When Is A Quote Not A Quote?
Justices hear the Malcolm case - as the press hides
Who else but writer Janet Malcolm could offer up such a miserable co-nundrum to the always-smug, ever-righteous press: defend the outer limits of the First Amendment or avoid the obloquy of siding with a journalistic pariah? In a key case before the U.S. Supreme Court this week, virtually all the press has chosen the safe way: it has abandoned her.
Last March Malcolm enraged other writers when she argued in The New Yorker that every journalist is "a kind of confidence man" who engages in "seduction and betrayal." The two-part article examined the poisoned relationship between author Joe McGinniss and "Fatal Vision" killer Jeffrey MacDonald. The trouble was that Malcolm-in either hypocrisy or self-delusion-never bothered to mention that her thesis could have applied to herself.
Eight years earlier Malcolm spent more than 40 tape-recorded hours interviewing Jeffrey Masson, a psychoanalyst, about his controversial views on Freud. Based on the conversations, she eventually wrote a New Yorker series and then a book for Knopf. Soon after publication Masson accused Malcolm of a mortal journalistic sin-deliberately making up quotes for him. He filed a $10 million suit, contending that the phantom quotes skewered his reputation. Among them: colleagues thought of him as an "intellectual gigolo," and his hope of turning the Freud Archives in London into a place of "sex, women, fun." Malcolm denied that she had made anything more than minor changes in Masson's words. While the alleged quotes are not on the tapes, Malcolm has maintained they were made in unrecorded parts of conversations. Lower federal courts never ruled on Masson's charges.
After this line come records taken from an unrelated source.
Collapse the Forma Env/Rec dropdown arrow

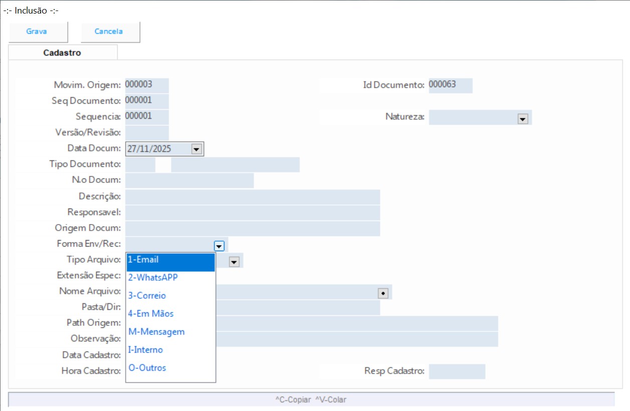click(219, 246)
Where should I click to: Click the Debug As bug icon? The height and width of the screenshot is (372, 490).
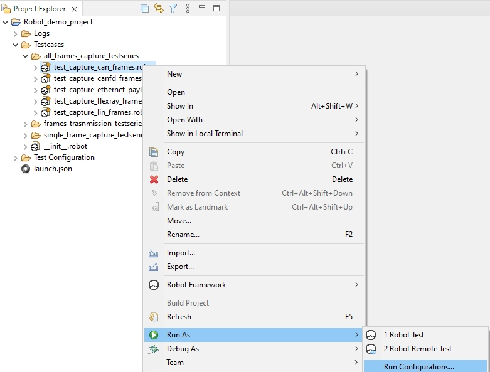(x=154, y=349)
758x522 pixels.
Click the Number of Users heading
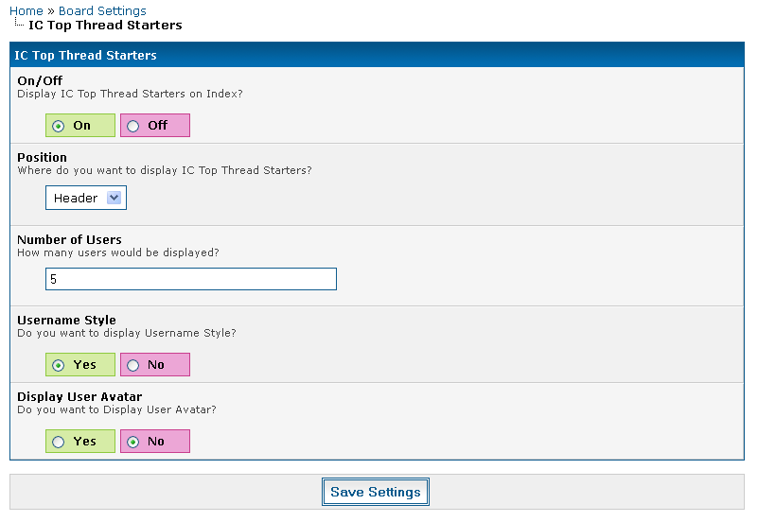coord(69,239)
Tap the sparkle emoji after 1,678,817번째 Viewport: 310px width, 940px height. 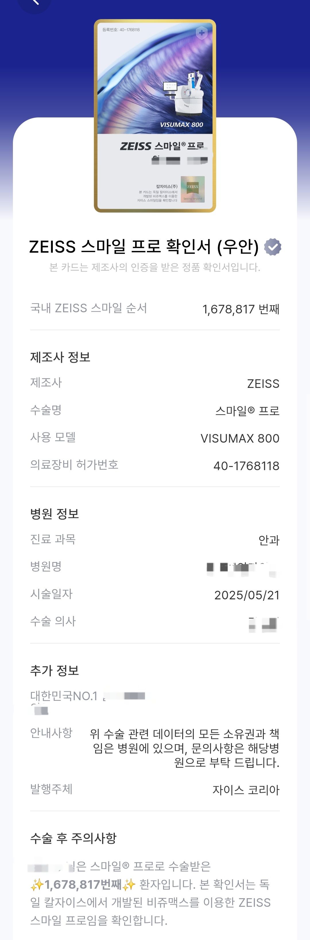pyautogui.click(x=129, y=885)
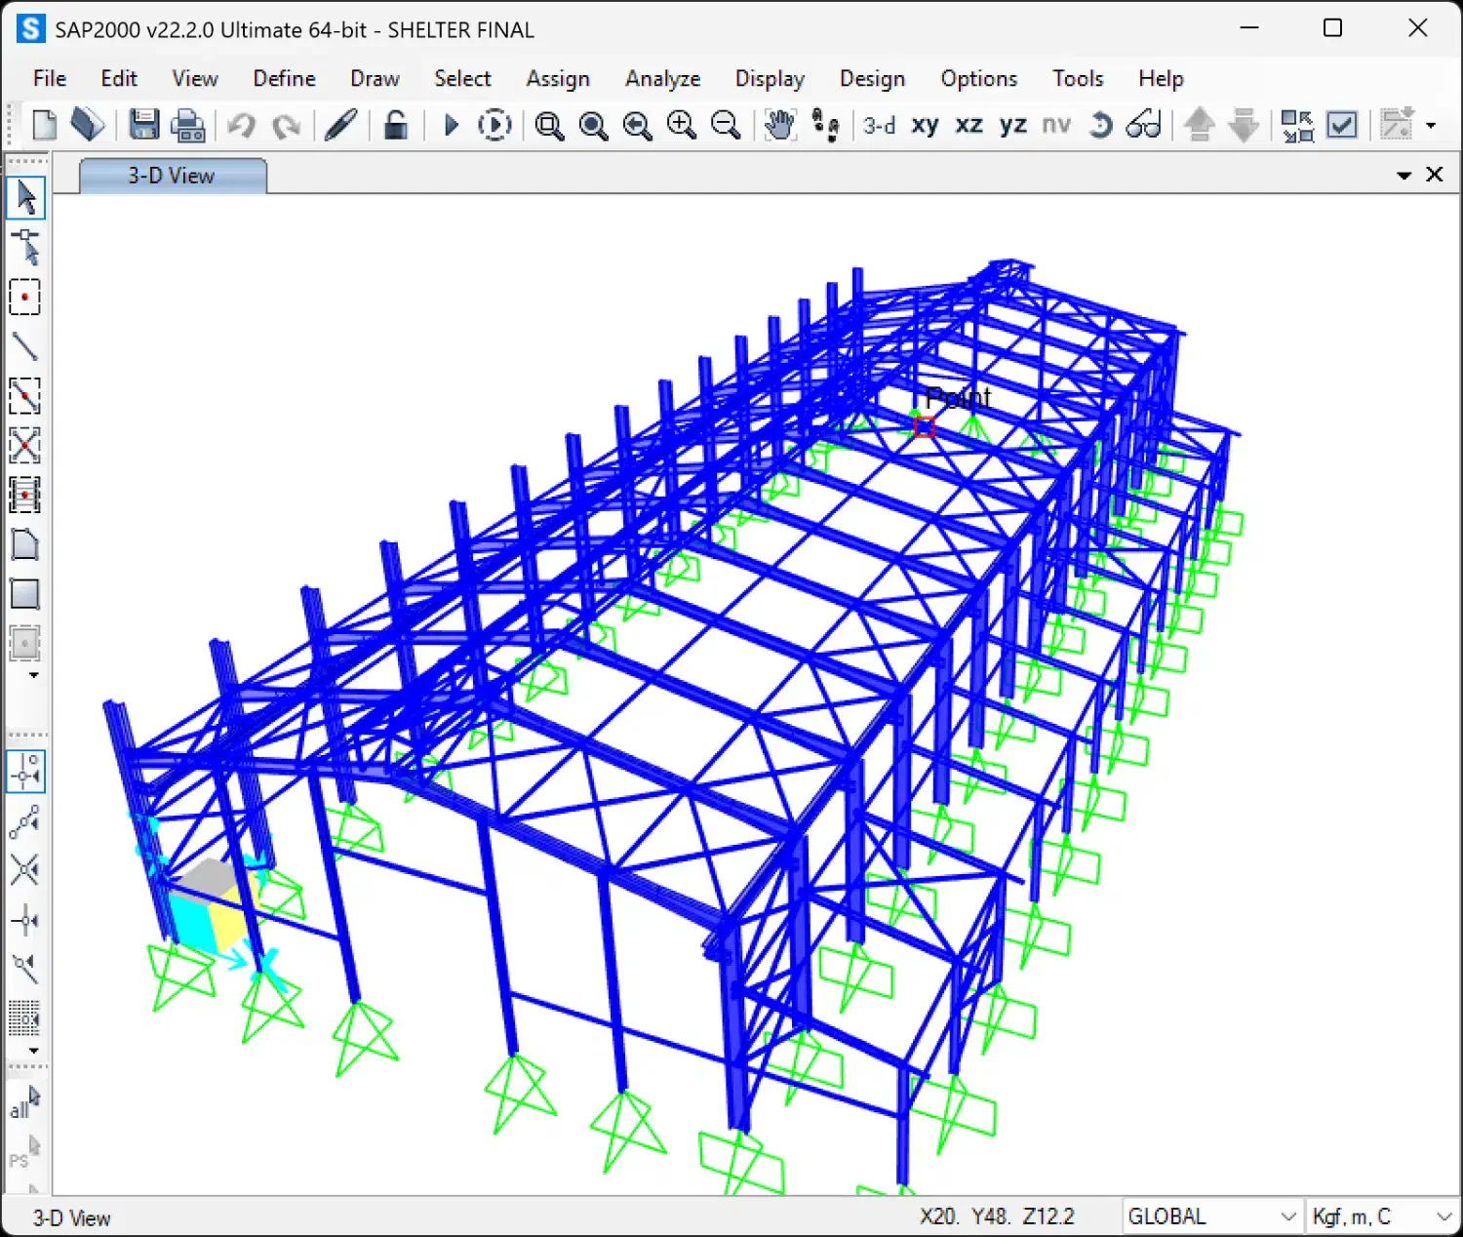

Instead, they dismissed the libel suit on the ground that, even if Malcolm had put words in Masson's mouth, the words didn't alter the basic truth of what Masson said elsewhere.
Now the Supreme Court hears the appeal (although it, too, won't actually consider if Malcolm made anything up). In a case that could cut across the court's ideological fault lines, the justices must decide if doctored quotes, by themselves, may be sufficient evidence of the recklessness that libel plaintiffs must prove. If they are-and Masson's suit is revived-the case will go to trial. It's a vital First Amendment question because it could reorder how journalists do their job: how much judicial second-guessing will there be of all quotes?
Despite its importance, Malcolm is going it virtually alone. "There was a lot of ambivalence," says John Kiernan, a First Amendment lawyer in Manhattan. " write a brief when the unstated premise is that we endorse false quotes?" In most press cases, the Big Media circle up the delivery wagons to protect their own by writing amicus curiae (friend of the court) briefs. Yet only Time, the American Civil Liberties Union and an array of media trade groups, movie studios and biographers (including Edmund Morris) are assisting Malcolm. In a libel case last year, more than 20 organizations-including the big dailies, wire services and networks-signed an amicus brief. Even unsavories get support-as when Hustler was sued by Jerry Falwell. "Normally they hold their noses and sign no matter what," says Michael McDonald of the conservative Center for Individual Rights, which filed a brief for Masson.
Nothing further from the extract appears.